TEKS HASIL EKSTRAKSI =>
_ _ _ _ _ _ _

Oleh: Edi Purwanto – wartawan olahraga
--- Delapan Puluh Enam Tahun adalah waktu yang cukup tua,
atau jika disandingkan dengan usia manusia adalah manula. Usia yang sudah
sangat matang dan berpengalaman.
Komite Olahraga Nasional Indonesia (KONI) merupakan
organisasi yang berwenang mengelola, membina, mengembangkan, dan
mengkoordinasikan seluruh kegiatan olahraga prestasi di Indonesia, hari ini
merupakan hari jadinya ke 86.
Nama KONI itu sendiri merupakan metamorfosa dari berbagai
nama sejak lahir lembaga olahraga yang kala itu bernama Ikatan Sport Indonesia
(ISI).
Pada tahun 1938 lahirnya ISI yang berkedudukan di Jakarta masih bernama Batavia. Pada saat itu ISI adalah satu-satunya badan olahraga yang bersifat nasional dan berbentuk federasi.
Maksud dan tujuan didirikan organisasi ini adalah untuk
membimbing, menghimpun dan mengkoordinir semua organisasi cabang olahraga yang
telah berdiri pada saat itu antara lain PSSI (berdiri
pada tahun 1930 di Yogyakarta),
Persatuan Lawn Tenis Indonesia atau PELTI (berdiri pada tahun 1935 di Semarang) dan
Persatuan Bola Keranjang Seluruh Indonesia (sekarang bernama PERBASI yang berdiri pada
tahun 1940 di Jakarta).
Dari Wikipedia dijelaskan pada saat itu ISI sebagai
koordinator cabang-cabang olahraga juga pernah mengadakan Pekan Olahraga
Indonesia pada tahun 1938 yang dikenal dengan nama ISI – Sportweek atau Pekan Olahraga ISI.
Dan sejarah mencatat, KONI sebagai Komite Olahraga
Nasional Indonesia yang sampai sekarang masih dipertahankan adalah atas
keputusan Presiden Sukarno pada tahun 1966.

_ _ _ _ _ _ _

DATA YANG DIBERIKAN =>
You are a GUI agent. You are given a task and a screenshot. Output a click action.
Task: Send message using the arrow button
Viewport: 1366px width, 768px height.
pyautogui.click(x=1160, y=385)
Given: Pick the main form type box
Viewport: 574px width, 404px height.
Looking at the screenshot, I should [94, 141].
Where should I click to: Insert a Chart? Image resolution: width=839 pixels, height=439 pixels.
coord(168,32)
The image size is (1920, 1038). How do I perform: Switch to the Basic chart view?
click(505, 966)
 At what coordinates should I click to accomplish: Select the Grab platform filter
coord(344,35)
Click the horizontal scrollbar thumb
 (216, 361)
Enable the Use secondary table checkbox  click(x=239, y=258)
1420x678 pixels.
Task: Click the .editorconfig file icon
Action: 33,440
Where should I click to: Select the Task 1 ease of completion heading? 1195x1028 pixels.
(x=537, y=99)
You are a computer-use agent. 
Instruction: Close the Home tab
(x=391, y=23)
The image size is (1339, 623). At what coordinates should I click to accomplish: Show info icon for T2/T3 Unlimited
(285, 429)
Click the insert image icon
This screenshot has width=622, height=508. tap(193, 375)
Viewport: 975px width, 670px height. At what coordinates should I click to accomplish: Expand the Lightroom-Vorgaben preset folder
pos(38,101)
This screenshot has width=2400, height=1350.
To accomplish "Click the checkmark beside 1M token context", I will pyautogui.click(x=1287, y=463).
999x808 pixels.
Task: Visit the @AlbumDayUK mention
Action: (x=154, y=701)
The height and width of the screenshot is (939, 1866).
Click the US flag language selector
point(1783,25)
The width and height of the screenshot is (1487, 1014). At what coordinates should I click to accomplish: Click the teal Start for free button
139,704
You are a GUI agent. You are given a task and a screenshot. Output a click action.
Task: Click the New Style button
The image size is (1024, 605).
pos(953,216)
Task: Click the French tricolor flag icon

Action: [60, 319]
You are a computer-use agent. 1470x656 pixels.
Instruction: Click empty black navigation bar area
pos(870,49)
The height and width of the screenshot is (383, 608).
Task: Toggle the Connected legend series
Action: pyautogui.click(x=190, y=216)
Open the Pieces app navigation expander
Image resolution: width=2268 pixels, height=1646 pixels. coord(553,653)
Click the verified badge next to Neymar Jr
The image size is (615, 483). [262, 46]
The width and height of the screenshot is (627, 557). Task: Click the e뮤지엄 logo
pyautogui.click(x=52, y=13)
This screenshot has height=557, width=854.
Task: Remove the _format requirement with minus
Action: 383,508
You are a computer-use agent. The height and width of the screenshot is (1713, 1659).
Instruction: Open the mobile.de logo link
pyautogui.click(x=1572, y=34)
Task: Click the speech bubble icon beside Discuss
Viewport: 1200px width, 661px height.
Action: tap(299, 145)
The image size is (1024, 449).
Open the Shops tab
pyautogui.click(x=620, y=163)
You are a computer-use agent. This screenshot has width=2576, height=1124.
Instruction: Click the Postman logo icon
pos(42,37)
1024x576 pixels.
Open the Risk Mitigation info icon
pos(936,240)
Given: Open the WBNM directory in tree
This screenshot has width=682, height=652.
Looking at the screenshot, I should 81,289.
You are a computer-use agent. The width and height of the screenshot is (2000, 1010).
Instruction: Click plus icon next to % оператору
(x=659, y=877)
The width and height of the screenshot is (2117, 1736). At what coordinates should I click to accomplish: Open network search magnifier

_ _ _ _ _ _ _

YANG HARUS DIKERJAKAN =>
Salin kembali bagian teks tentang sejarah KONI yang dimulai dengan "Maksud dan tujuan" dan berlanjut hingga "1940 di Jakarta).", lalu ganti "mengkoordinir" dengan "mengoordinasikan".

JAWABAN TUGAS =>
Maksud dan tujuan didirikan organisasi ini adalah untuk
membimbing, menghimpun dan mengoordinasikan semua organisasi cabang olahraga yang
telah berdiri pada saat itu antara lain PSSI (berdiri
pada tahun 1930 di Yogyakarta),
Persatuan Lawn Tenis Indonesia atau PELTI (berdiri pada tahun 1935 di Semarang) dan
Persatuan Bola Keranjang Seluruh Indonesia (sekarang bernama PERBASI yang berdiri pada
tahun 1940 di Jakarta).